The second contribution is a clinical study. Segev et al. investigated serum Mg2+ levels in a large cohort of over 4500 hospitalized patients with non-ST-elevation myocardial infarction (NSTEMI) who were followed for a median of 4.4 years (IQR 2.4–6.6 years). The patients were divided into two groups: low serum Mg2+ group (1.6–1.8 mg/dL) and normal/high serum Mg2+ group (2.0–2.2 mg/dL). They found that low serum Mg2+ is an independent risk factor for long-term, all-cause mortality in NSTEMI patients (~24% higher than patients with normal serum Mg2+ levels). This association was still significant after adjustment for demographic and clinical variables.

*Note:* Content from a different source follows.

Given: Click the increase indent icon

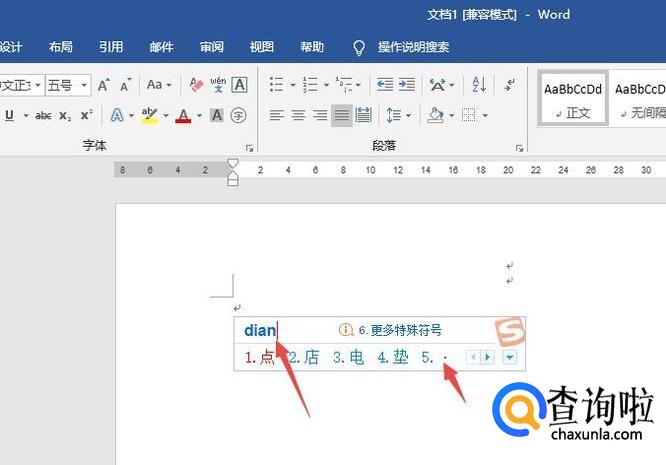Looking at the screenshot, I should 407,85.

This article highlights that serum Mg2+ levels upon admission may serve as a relatively inexpensive and fast biomarker for poor outcomes and aid in the risk stratification of NSTEMI patients. The paper suggests that HypoMg may be causative of a more debilitated state, and it suggests the possibility that Mg2+ correction may improve outcomes in acutely ill HypoMg patients. The low serum Mg2+ group was older (mean 72 vs. 67, p < 0.001), had more female patients (36% vs. 28%, p < 0.001), and had higher rates of having diabetes (59% vs. 29%), hypertension (92% vs. 85%, p < 0.001) and atrial fibrillation (6% vs. 5%, p = 0.028). Clinical studies have shown that low Mg2+ levels are associated with these conditions [33,34,35,36,37,38], although it is unclear if HypoMg results from these conditions or contributes to them. Liu et al. also reported that low serum Mg2+ levels contribute to cardiac diastolic dysfunction and heart failure with preserved ejection fraction (HFpEF) [2,3,4]. Therefore, it is possible that low Mg2+ causes increased risks of cardiovascular disease. A limitation of this work is that all patients were from a single tertiary medical center, so the results may not be applicable to a wider array of patients.

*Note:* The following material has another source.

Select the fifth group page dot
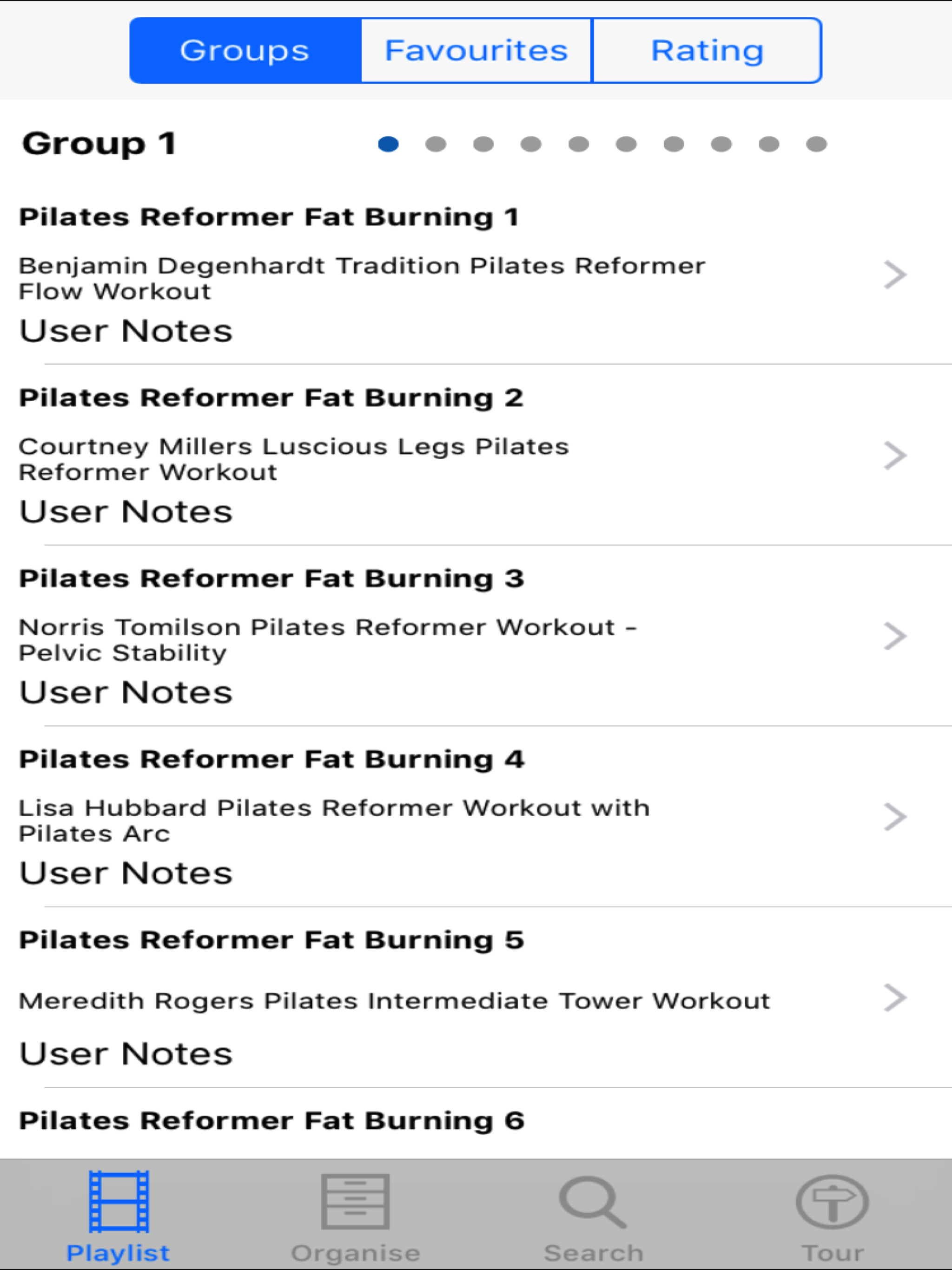The width and height of the screenshot is (952, 1270). pos(578,144)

The third article is a meta-analysis of randomized controlled trials. Hung et al. investigated the effects of intravenous MgSO4 infusion on the postoperative quality of recovery assessed with questionnaires of the Quality of Recovery (QoR, QoR-40 and QoR-15). Previously, this group has reported that N-methyl-d-aspartate (NMDA) receptor antagonists such as ketamine and esketamine improve the recovery quality of patients [39]. In this work, Mg2+, a NMDA receptor antagonist, was investigated for its potential to alleviate postoperative pain and inflammation. A total 622 patients (46 from USA, 120 from Turkey, 301 from China, and 155 from Korea) from seven randomized controlled trials were analyzed. The benefits of MgSO4 infusion elucidated in this work include improved global QoR score, physical comfort, emotional states, and physical independence with less pain. Meanwhile, the intraoperative opioid use and incidence of postoperative nausea and vomiting were reduced by MgSO4 infusion. The authors also performed sensitivity analysis that showed the reduction in the intraoperative narcotics consumption and the extubation time were robust findings across the trials.

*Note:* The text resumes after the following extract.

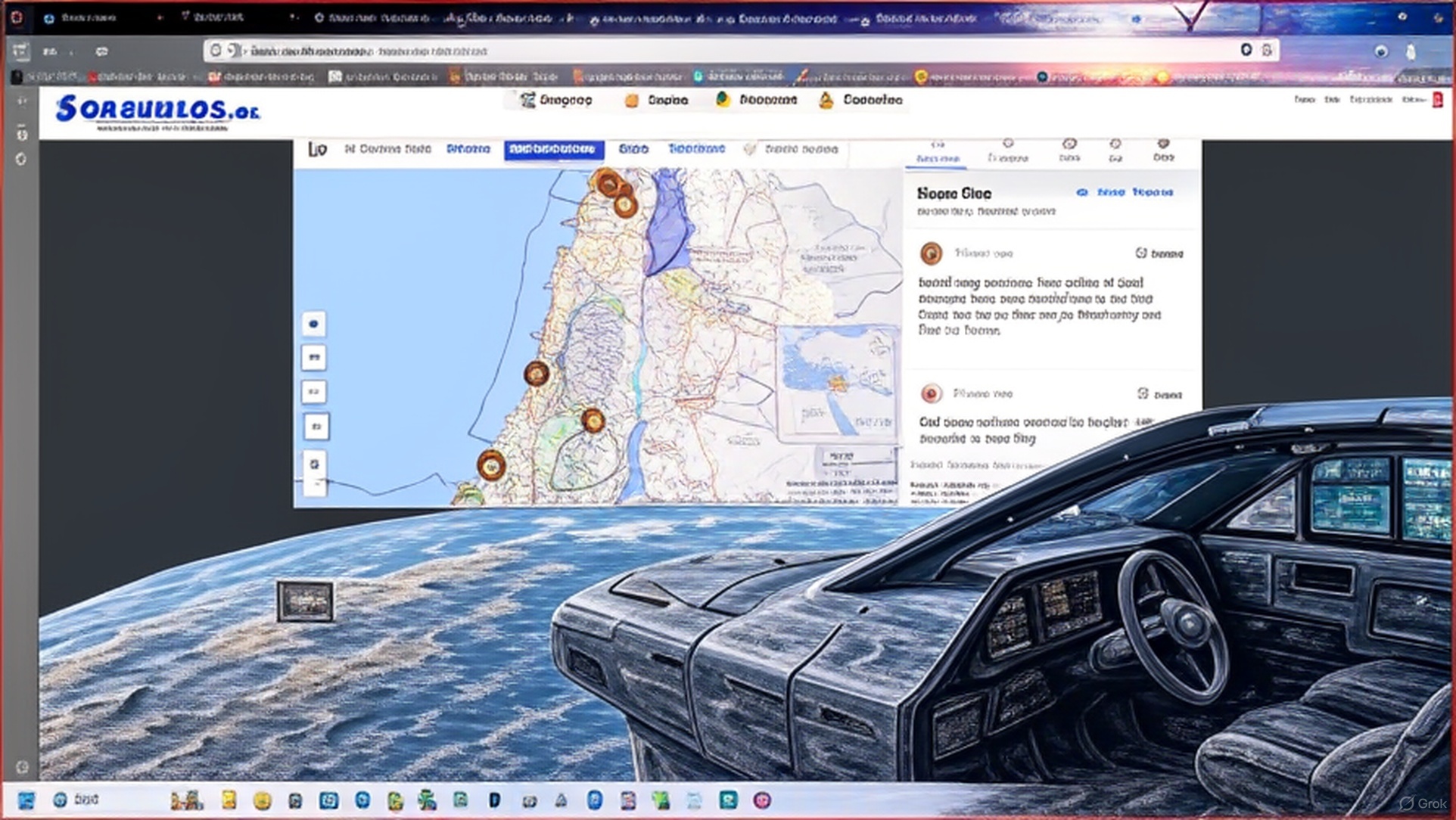Image resolution: width=1456 pixels, height=820 pixels.
Task: Switch to the highlighted blue navigation tab
Action: pyautogui.click(x=552, y=149)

This study highlights the potential of intravenous MgSO4 infusion as a valuable adjunct for multimodal analgesia and enhanced recovery. This work may help direct future studies on MgSO4 infusion including the optimization of dosing strategies, administration time, and specific surgical populations. Several limitations are acknowledged, such as high heterogeneity between studies, the short duration of most surgeries studied, unexplored impacts of MgSO4 infusion on chronic postsurgical pain, persistent functional impairment, and healthcare resource utilization.
The fourth contribution is an original research article. Laragione et al. explored the biological pathways of Mg2+ supplementation on regulating ferroptosis and cell senescence in arthritis. Over 40% of the US population consumes less Mg2+ than the required amounts, and rheumatoid arthritis (RA) patients have a diet deficiency in Mg2+ [40,41]. With a mouse model of KRN serum-induced arthritis (KSIA), the authors showed that Mg2+ supplementation could protect against RA and tissue transcriptomic consequences of the disease. Mg2+ supplementation significantly decreased synovial hyperplasia and joint damage in KSIA mice. The KSIA mice had elevated gene expression of the Reactome and Gene Ontology pathways implicated in RA pathogenesis including RHO GTPase, the RUNX1 pathway, oxidative stress-induced senescence, and the senescence-associated secretory phenotype in the synovial tissues. Mg2+ supplementation enhanced gene expression involved in anti-oxidative, anti-aging or anti-senescence activity and ferroptosis most significantly, while decreased genes involved in the inflammatory response, ferroptosis, and cell senescence. In summary, oral Mg2+ supplementation suppressed the tissue response to oxidative stress and senescence in RA. Therefore, Mg2+ supplementation may become a new therapeutic option for RA and other autoimmune and inflammatory diseases.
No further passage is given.